** DESCRIPTION OF THE TASK **
The required output holds only the lines from the one containing "Image resolution: width=1646" through the end of the material below, copied exactly, please, with no pictures.
════════════════
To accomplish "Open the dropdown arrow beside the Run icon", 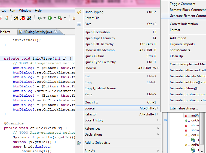I will pos(55,18).
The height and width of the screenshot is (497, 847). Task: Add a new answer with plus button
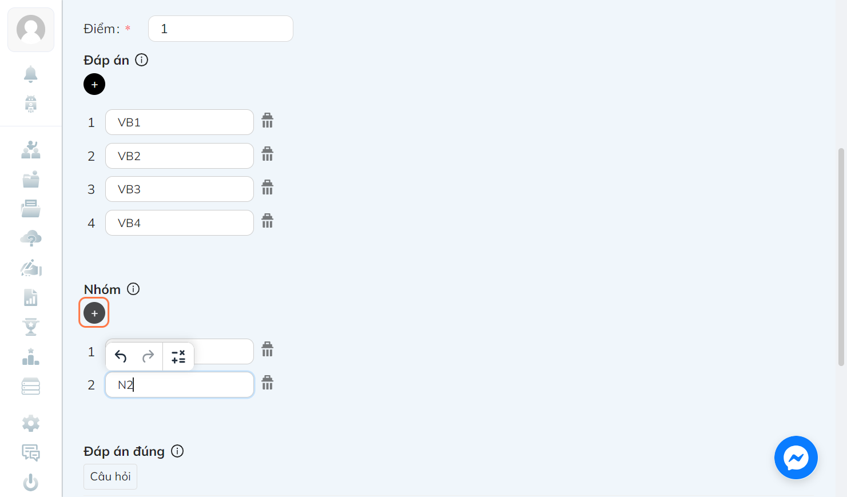94,84
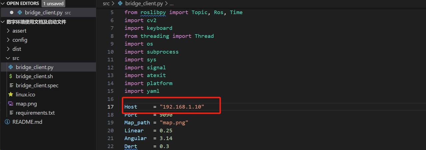The width and height of the screenshot is (426, 150).
Task: Click the Python icon of bridge_client.py in Open Editors
Action: (x=20, y=13)
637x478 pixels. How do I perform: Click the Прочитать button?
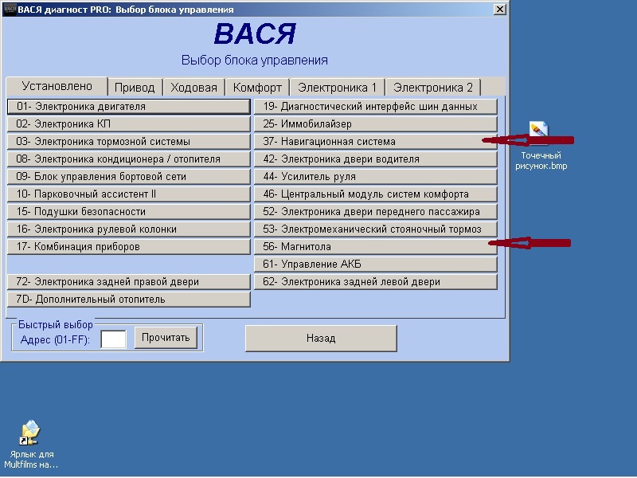tap(166, 338)
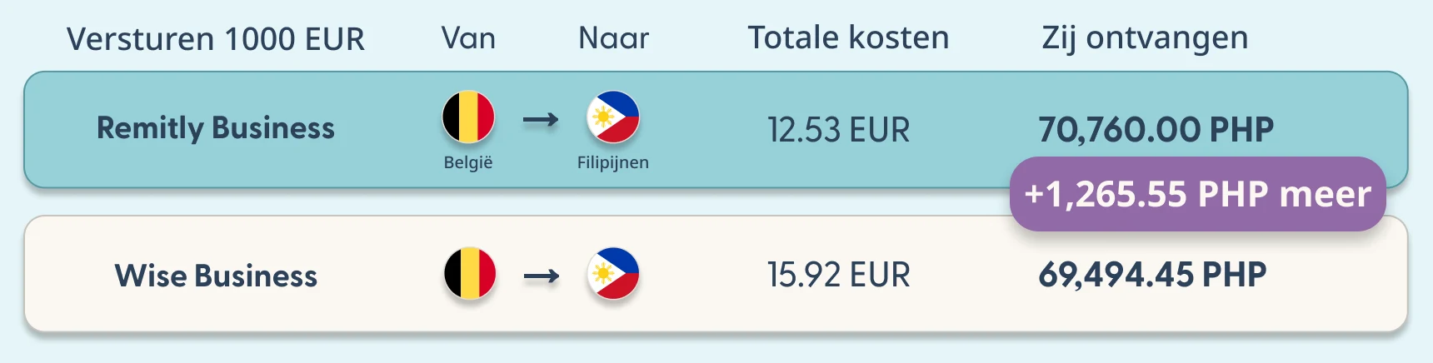Click the Naar column header
The image size is (1433, 363).
click(x=613, y=38)
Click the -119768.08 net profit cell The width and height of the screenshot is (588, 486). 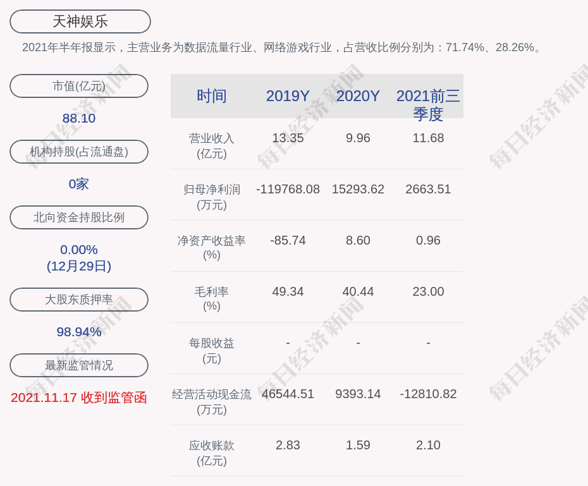[x=288, y=189]
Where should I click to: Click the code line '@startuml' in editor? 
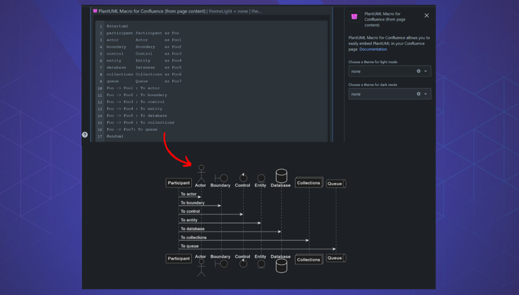(117, 26)
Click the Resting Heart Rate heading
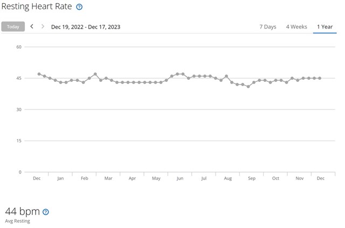The height and width of the screenshot is (228, 345). 37,7
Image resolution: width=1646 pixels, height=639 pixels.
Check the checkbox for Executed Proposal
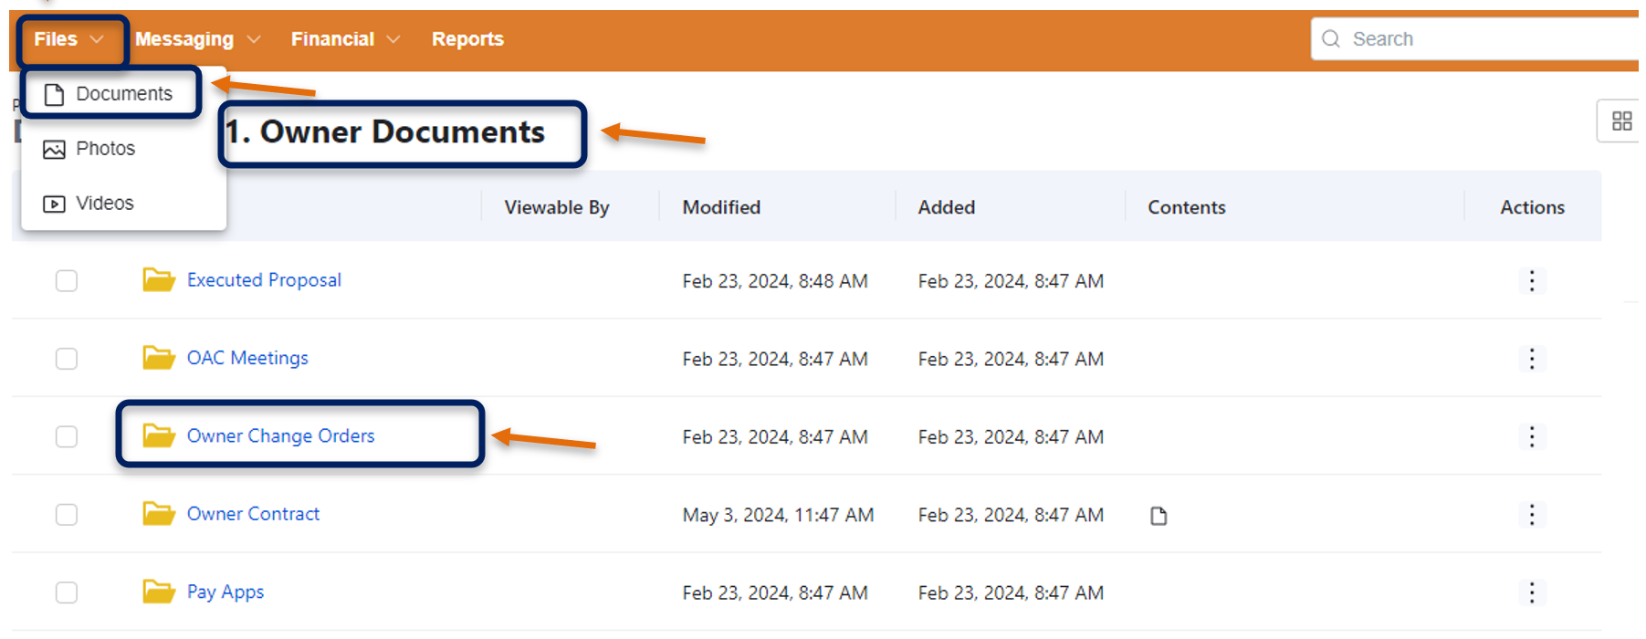pyautogui.click(x=66, y=280)
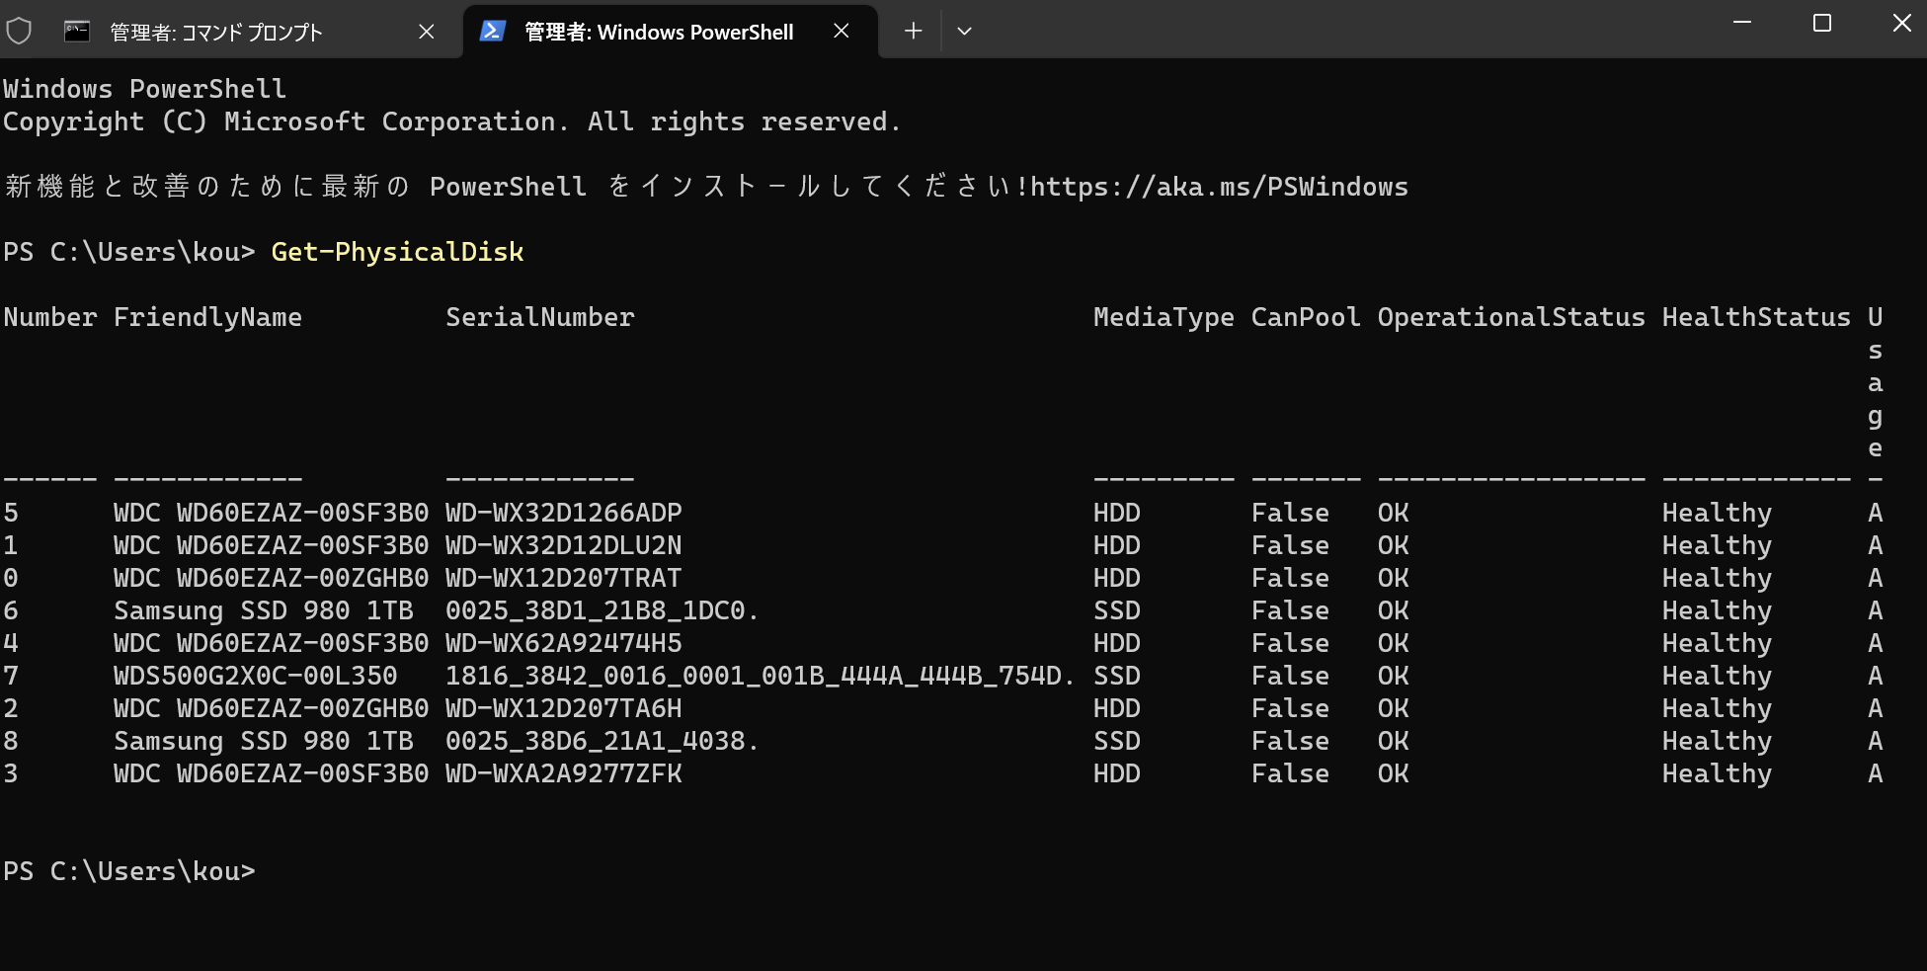Image resolution: width=1927 pixels, height=971 pixels.
Task: Close the Windows PowerShell tab
Action: pyautogui.click(x=842, y=32)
════════════════
** WORKED SOLUTION **
Image resolution: width=1646 pixels, height=639 pixels.
Check the checkbox for Executed Proposal
pyautogui.click(x=66, y=280)
Image resolution: width=1927 pixels, height=971 pixels.
Task: Close the Windows PowerShell tab
Action: pyautogui.click(x=842, y=32)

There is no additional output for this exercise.